Let's leave the pure argumentation for a moment a state the facts for a modern real example of this use. You can either sample underground samples directly (hard-data) or make a seismic map of the subsurface (soft-data).
In hard data you can measure a property (let's say acoustic impedance) directly without(ish) error. The problem is that this is scarce (and expensive). On the other hand you have the seismic mapping which is literally a volume, pixel-wise, map of the subsurface but does not give you acoustic impedance. For simplicity purposes let's say it gives you the ratio between two values of acoustic impedance (top and bottom). So a ratio of 0.5 could be a division of 1000/2000 or 10 000/ 20 000. It's a multiple solution space and several combinations will do but only one accurately represents reality. How do you solve this?

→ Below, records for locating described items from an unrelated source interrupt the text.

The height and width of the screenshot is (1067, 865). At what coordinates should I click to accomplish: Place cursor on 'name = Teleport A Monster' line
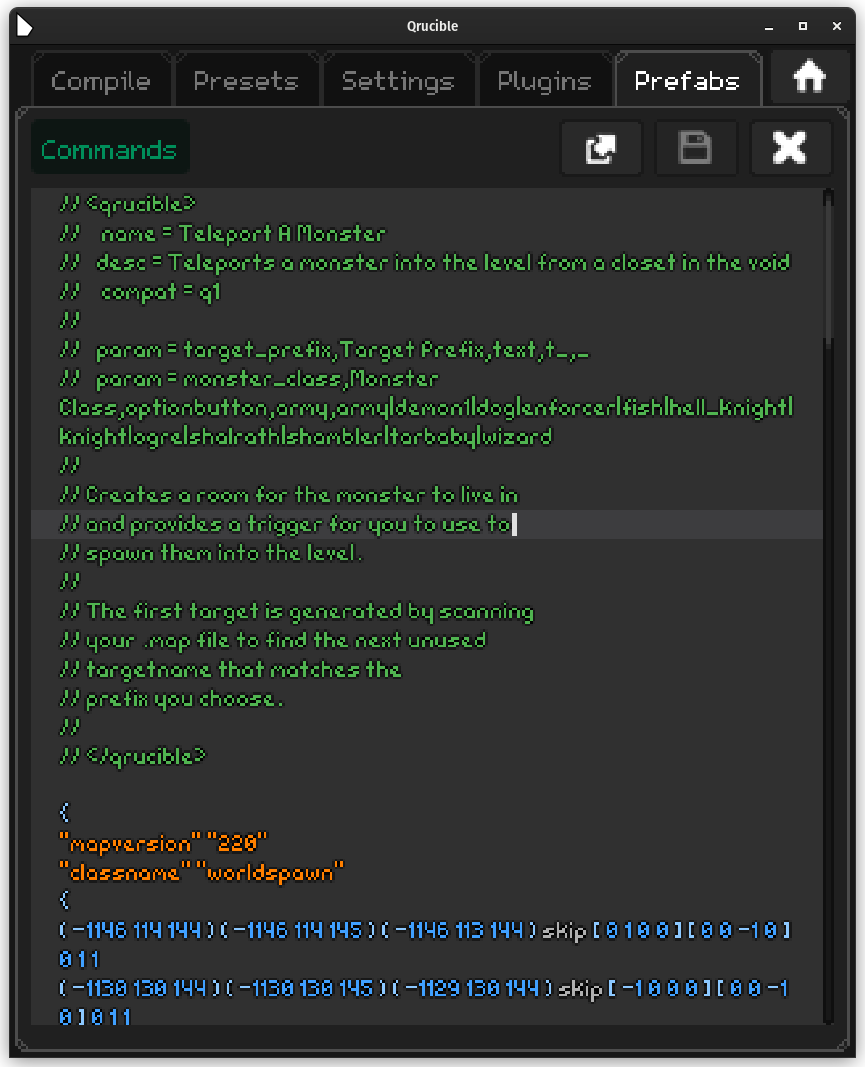[242, 234]
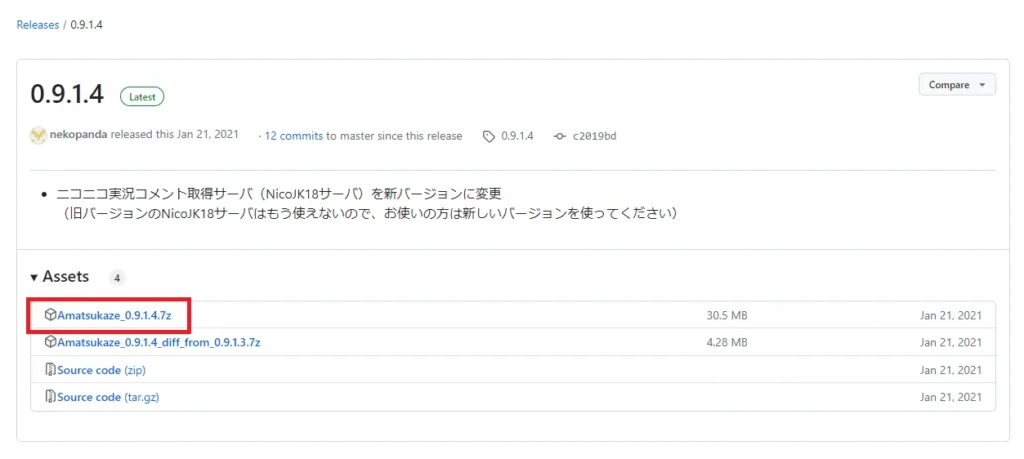
Task: Click the nekopanda user avatar
Action: click(38, 135)
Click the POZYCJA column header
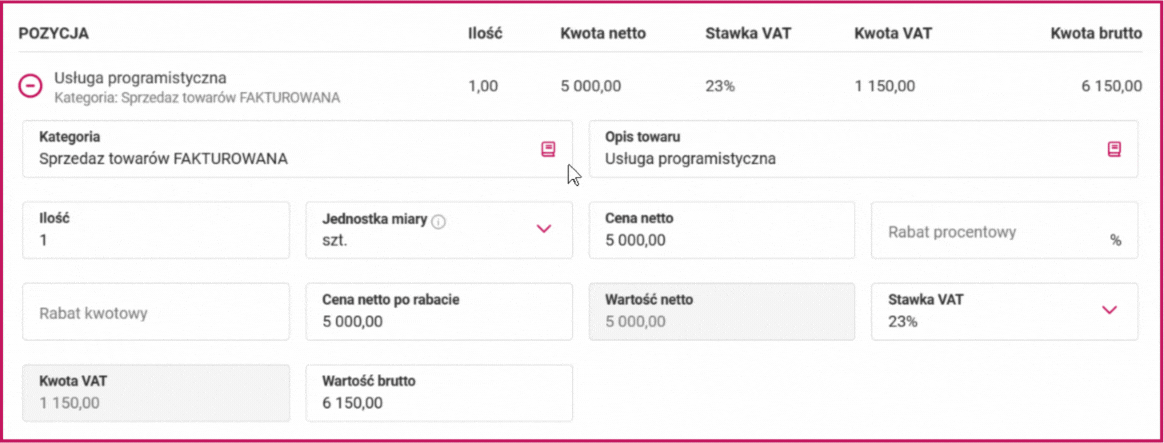The height and width of the screenshot is (443, 1164). [54, 33]
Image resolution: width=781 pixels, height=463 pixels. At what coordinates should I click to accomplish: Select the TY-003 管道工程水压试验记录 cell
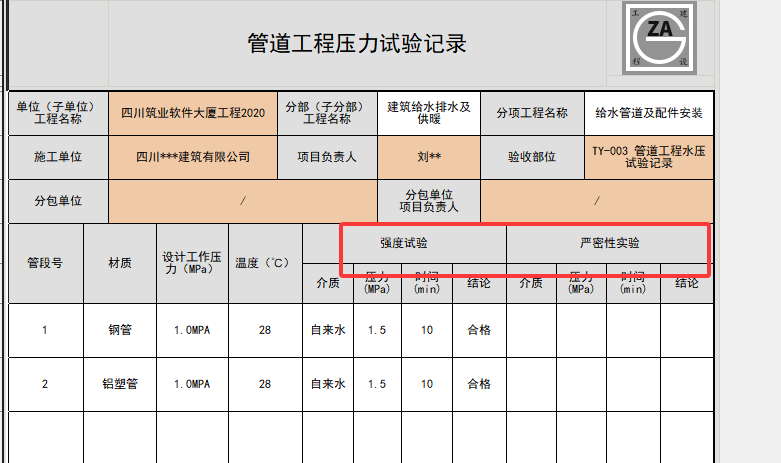(x=649, y=157)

The way seismic inversion works (the stochastic procedures) is by producing plausible (and this is another story all together) scenarios of acoustic impedance (or other properties), transform those scenarios into a synthetic seismic (like the ratio in the previous example) and compare the synthetic seismic against the real one (correlation). The best scenarios will be used to produce even more scenarios, converging into a solution (this is not as easy as it seems).
Taking this into account and speaking from the point of view of usability I would answer your questions the following way:
1) What makes them popular is usability, flexibility in implementation, a good number of research centers and institutions that keep making newer and more adaptable gaussian based procedures for several different fields (particularly in geosciences, GIS included).
2) The main advantages are, as mentioned before, usability and flexibility from my point of view. If it's easy to manipulate and easy to use you just do it. There are no particular features in gaussian processes that are not reproducible in other methodologies (statistics or otherwise).
3) They are used when you need to include more information into your model than just the data (information such has space wise relations, statistical distributions, and so on...). I can assure that if you have lot's of data with an isotropic behavior using kriging is a waste of time. You can get the same results using any other method that by requiring less information, its faster to run.